Outre le fait de souffrir de leur situation, ces personnes sont considérées comme coupables, stigmatisées et mises à l'écart. On les juge en permanence, ou on les humilie. Objets de tous les soupçons, les pauvres sont plus contrôlés que le reste de la population et subissent de mauvais traitements, y compris de la part des administrations et des services publics. Dans trop de situations, le fait d'être chômeur et indigent représente un obstacle supplémentaire que rien ne justifie.

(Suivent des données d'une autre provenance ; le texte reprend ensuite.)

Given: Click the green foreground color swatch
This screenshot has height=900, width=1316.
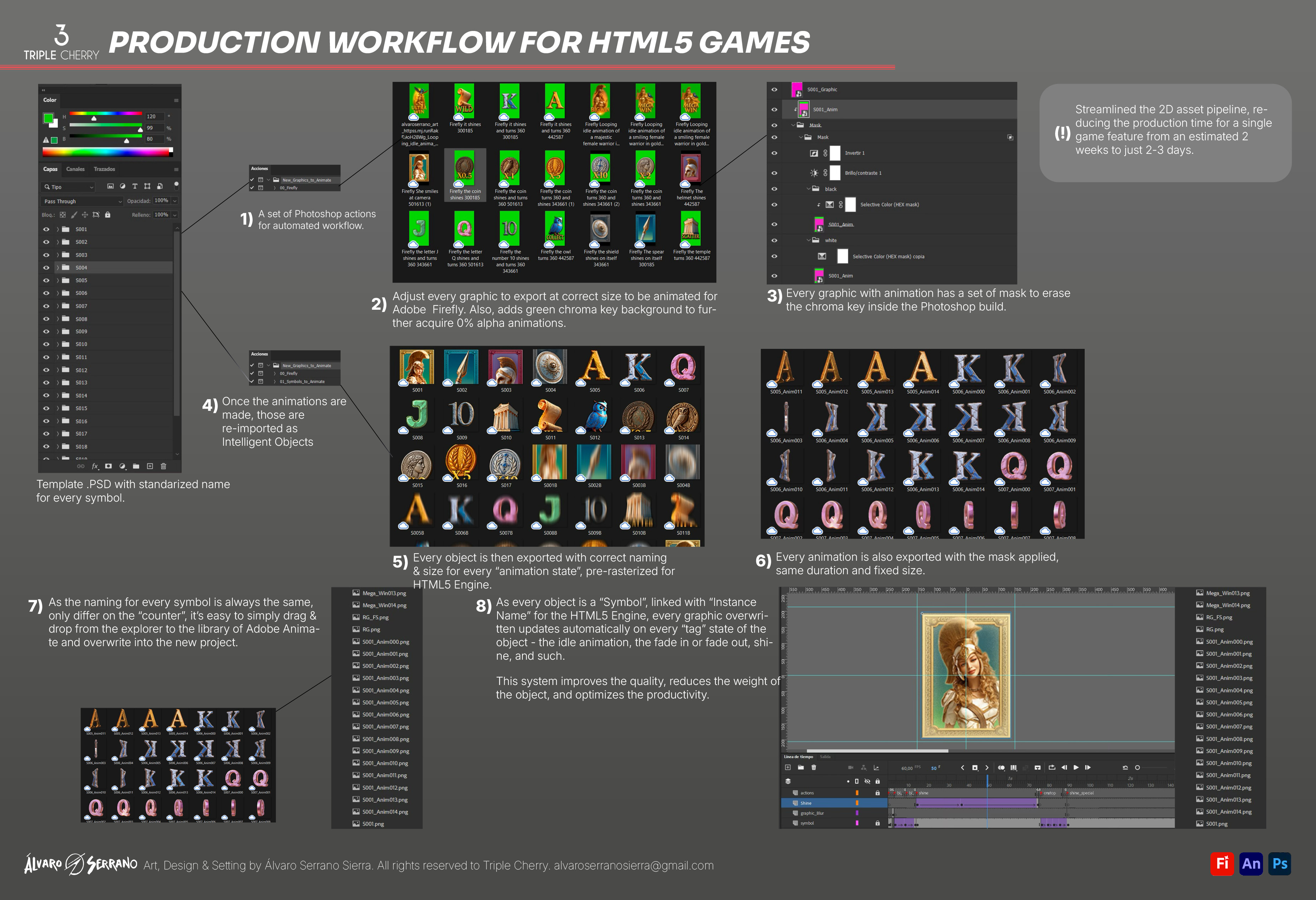Looking at the screenshot, I should click(48, 119).
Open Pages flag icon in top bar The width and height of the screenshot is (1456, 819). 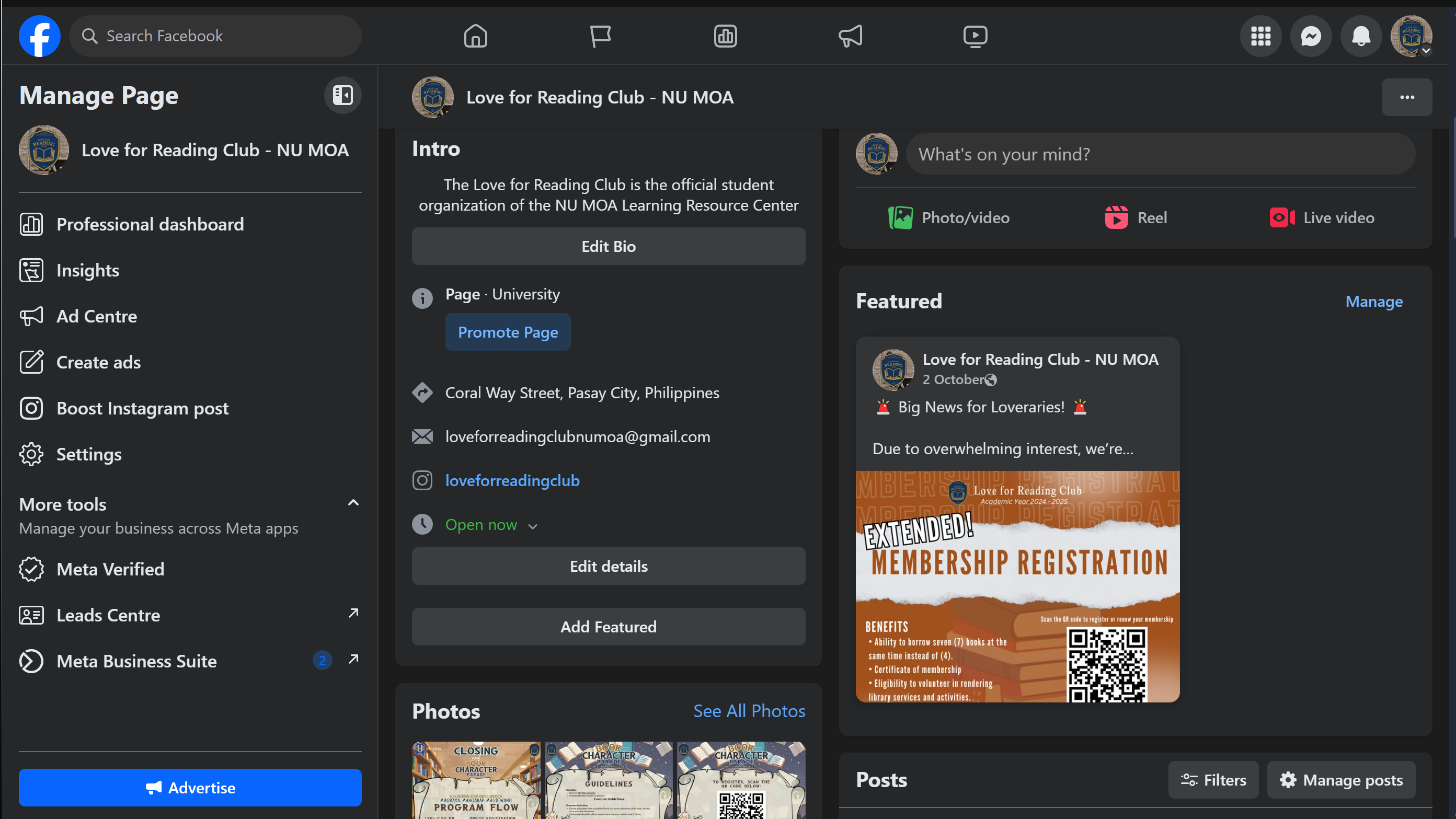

D'autres pays ont légiféré
Plusieurs traités internationaux reconnaissent la «fortune» et l'«origine sociale» comme causes de discrimination, affirme ATD Quart Monde. La Belgique et le Canada ont déjà reconnu ces critères dans leur législation. Ainsi, au Canada, des tribunaux ont condamné des propriétaires qui avaient refusé de louer un appartement à des bénéficiaires d'allocations de l'État : une discrimination liée au fait que l'insolvabilité du locataire n'a pas été vérifiée mais présumée sur la base de son statut d’"assisté". En Angleterre, le mot «Povertyism» (racisme anti-pauvres) est entré dans le langage courant.
C'est pourquoi ATD Quart Monde souhaite que la France ratifie le protocole (n°12) additionnel à la Convention européenne des droits de l'Homme qui rendrait applicable l'article 14 de la CEDH reconnaissant le critère de discrimination sociale. Cette décision permettrait à toute la société de se confronter à ce "racisme anti-pauvres" qu'on ne veut plus voir.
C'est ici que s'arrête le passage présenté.